Dina Demner-Fushman is a Staff Scientist for the Communications Engineering Branch at the National Library of Medicine. She conducts research in clinical decision support, clinical question answering, use of natural language processing in information retrieval, human computer interaction aspects of information retrieval, and information retrieval in biomedical domain. Her interest in biomedical language processing stems from years of clinical practice (M.D. obtained from Kazan State Medical Institute in 1980) and clinical research (Doctorate (Ph.D.) in Medical Science earned from Moscow Medical and Stomatological Institute in 1989.) She earned her MS and PhD in Computer Science from the University of Maryland, College Park in 2003 and 2006, respectively. She earned her B.S degree in Computer Science from Hunter College, CUNY in 2000.
Department of Chemistry
University of Cambridge
Can machines understand chemistry in scientific publications?[Abstract]
Many papers in lifesciences contain significant numbers of chemical concepts. These range from mentions of chemical entities to descriptions of procedures largely based on chemistry (synthesis, analysis, activity). We have developed a package of Open Source tools to cover many of the requirements of life scientists.

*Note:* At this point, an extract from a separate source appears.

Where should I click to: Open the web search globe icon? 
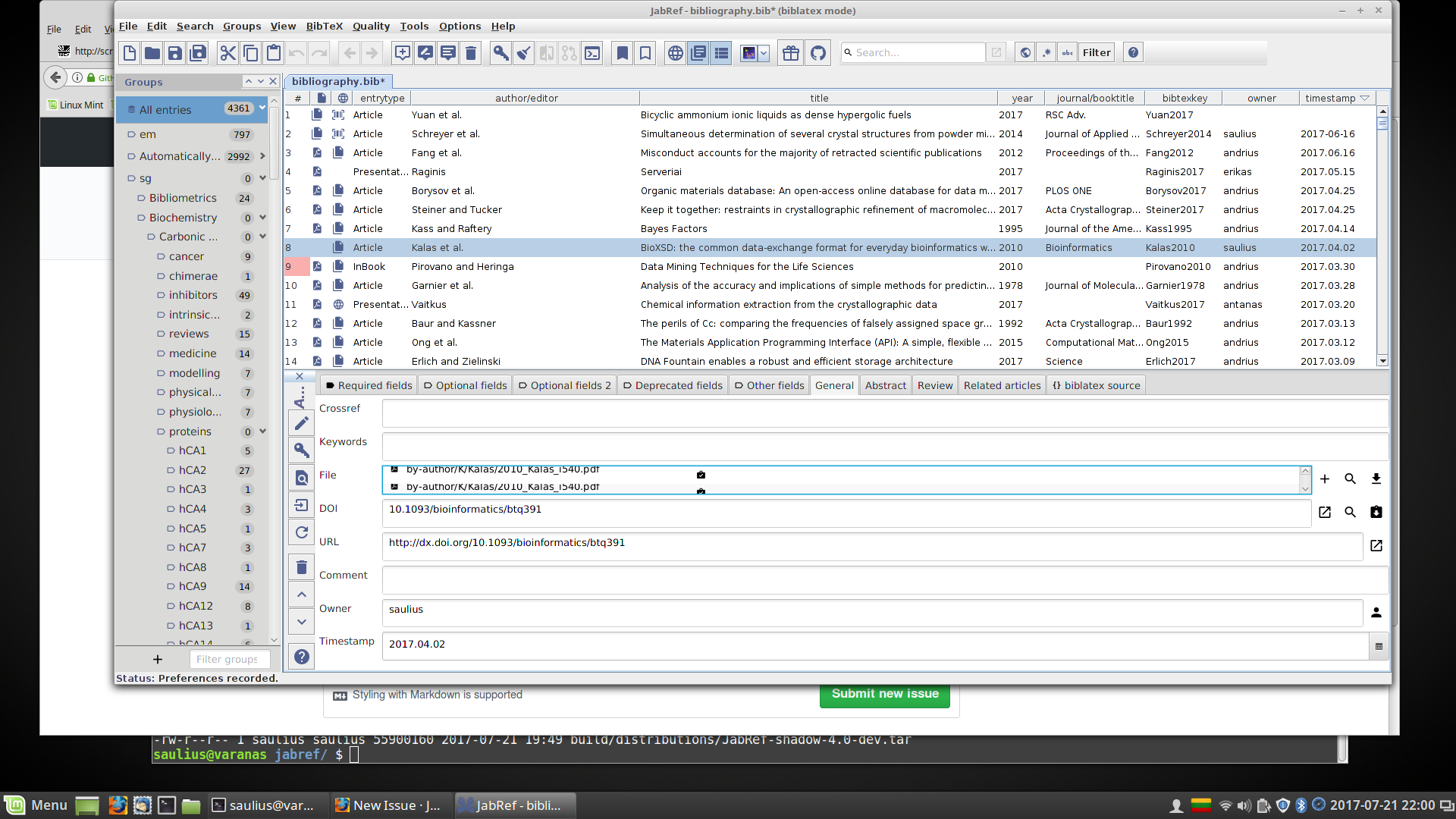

Chemical entity recognition: The OSCAR program (now V4) recognises chemical entities in free text. It uses a variety of processes: firstly tokenization (including chemistry-specific rules); then recognizers (using some or all of POS tagging, n-grams, machine learning, lookup, and heuristics). Chemical language can be found in a wide variety of styles (articles, abstracts) and OSCAR has been developed so that it can be retrained for different subdomains.
Chemical name interpretation: many compounds are described using systematic (IUPAC) chemical names and OPSIN analyses these through an automaton-based system. Its success is very high (97% recall and 99.7% accuracy). OPSIN is designed so that it can be extended to semi-synthetic names and other human languages.

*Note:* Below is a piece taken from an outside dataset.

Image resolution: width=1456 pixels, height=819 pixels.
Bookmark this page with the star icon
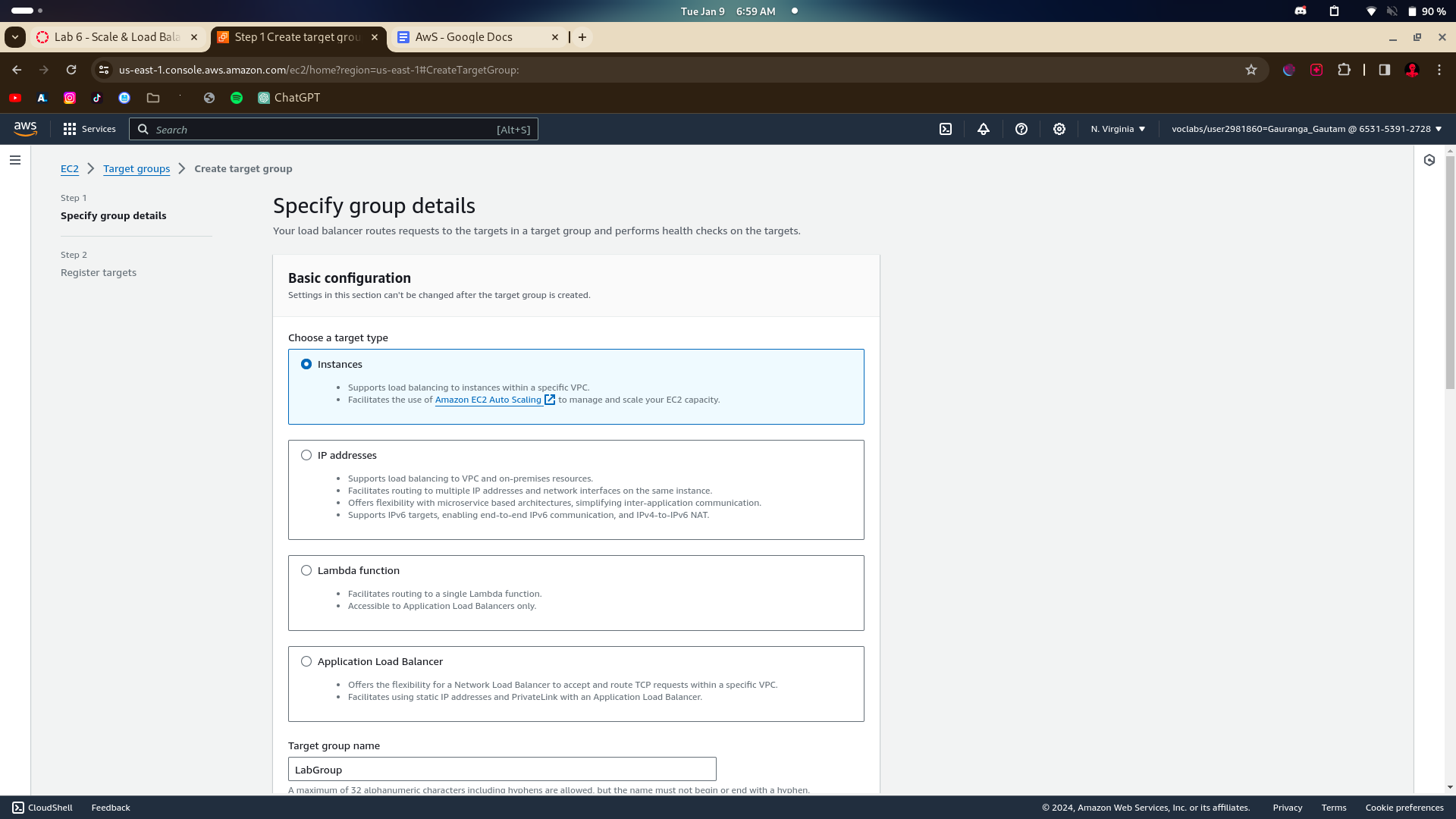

Chemical phrase interpretation: Using OpenNLP and the ANTLR grammar tool ChemicalTagger interprets the stock phrases used in chemical synthesis, classifying phrases into ca. 20 categories ("add", "stir", "heat", etc.) In many cases the phrases are completely parsed and the complete recipe can be extracted in semantic form.
The combination of these tools has been applied to parsing chemical patents and in many cases the complete, balanced, chemical reaction (including structure diagrams and stoichiometry) can be extracted solely from the text.
In conjunction with the analysis of structure diagrams in text (using the NIH's OSRA program) we are now technically capable of extracting chemistry from a wide range of life-science publications.
The primary problem facing natural language processing of chemistry is publisher-imposed restrictions on the re-use of published science. It is very difficult to build corpora and training sets that can be redistributed Openly. Similarly mass extraction of chemical information, even by subscribers, is explicitly prohibited. I shall present aspects of this problem to the conference.
Peter Murray-Rust, originally a crystallographer with a DPhil from Oxford, is Reader in Molecular Informatics at the University of Cambridge and Senior Research Fellow of Churchill College. His interests have involved the automated analysis of data in scientific publications, creation of virtual communities e.g. The Virtual School of Natural Sciences in the Globewide Network Academy and the Semantic Web. With Henry Rzepa he has extended this to chemistry through the development of Markup languages, especially Chemical Markup Language. He is leading several research projects such as OSCAR, OPSIN and ChemicalTagger, to develop Natural Language Processing to extract chemistry and other physical science from traditional publications. He serves on the advisory board of UKPubmedCentral, which offers free access to a vast and growing collection of biomedical and health research information. He campaigns for Open Data, particularly in science, and is on the advisory board of the Open Knowledge Foundation. Together with a few other chemists he was a founder member of the Blue Obelisk movement in 2005.